In patients diagnosed with pneumonia who smoke tobacco, have persistent symptoms, or are older than 50 years, it is important to document resolution of the abnormality with repeat chest radiography performed six weeks after initial treatment.42 These patients are at increased risk of developing pneumonia secondary to an obstructing lesion such as lung cancer. One study showed that of 236 adults presenting to their primary care physician with community-acquired pneumonia, 10 were found to have an underlying lung cancer.42 The percentage of those with lung cancer rose to 17% in smokers older than 60 years.42 Studies have shown resolution of radiographic abnormalities in 60% to 73% of patients by six weeks after diagnosis.42 Further evaluation should be considered in patients with persisting symptoms or radiographic abnormalities.

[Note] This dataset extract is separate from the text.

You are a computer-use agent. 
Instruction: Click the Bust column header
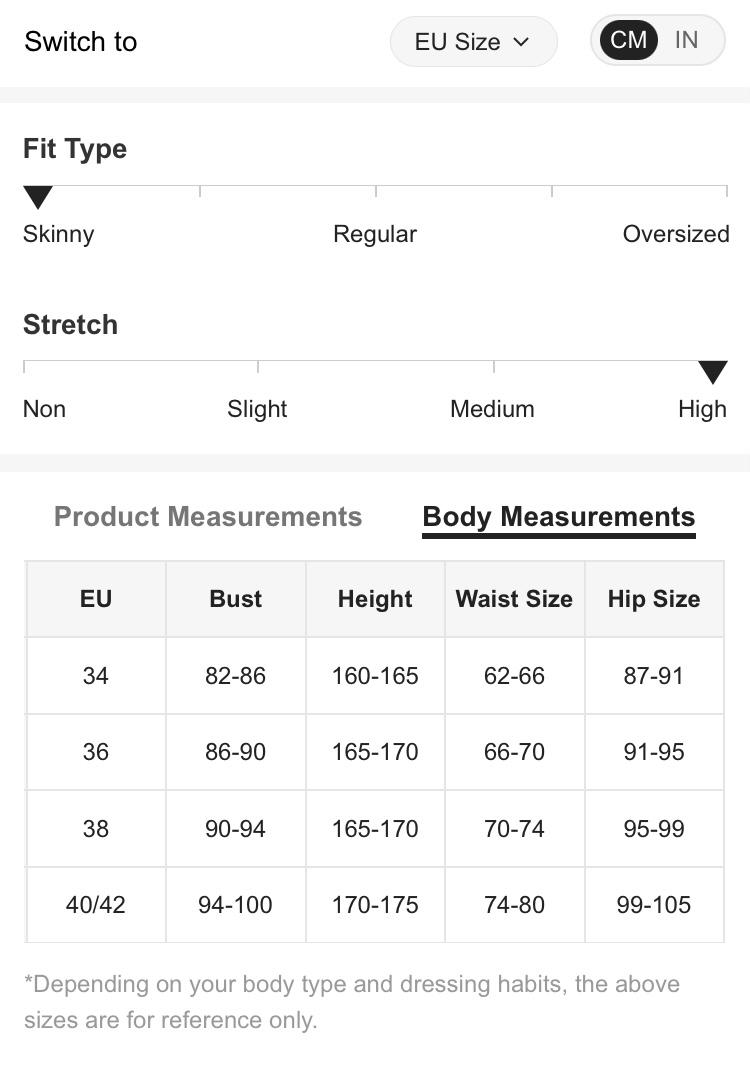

Data Sources: The three authors performed independent literature searches using PubMed, the Cochrane Library, POEMs research summaries, and Essential Evidence Plus. Searches were conducted from February 2016 to June 2016. A total of 243 citations were identified using the key words pleurisy and pleuritic chest pain, and the search was limited to human studies. These citations were reviewed independently by the authors and then collaboratively at a series of conference calls to identify the key references to be included in the article.
The opinions and assertions contained herein are the private views of the authors and are not to be construed as official or as reflecting the views of the Uniformed Services University of the Health Sciences, the U.S. Air Force, or the Department of Defense.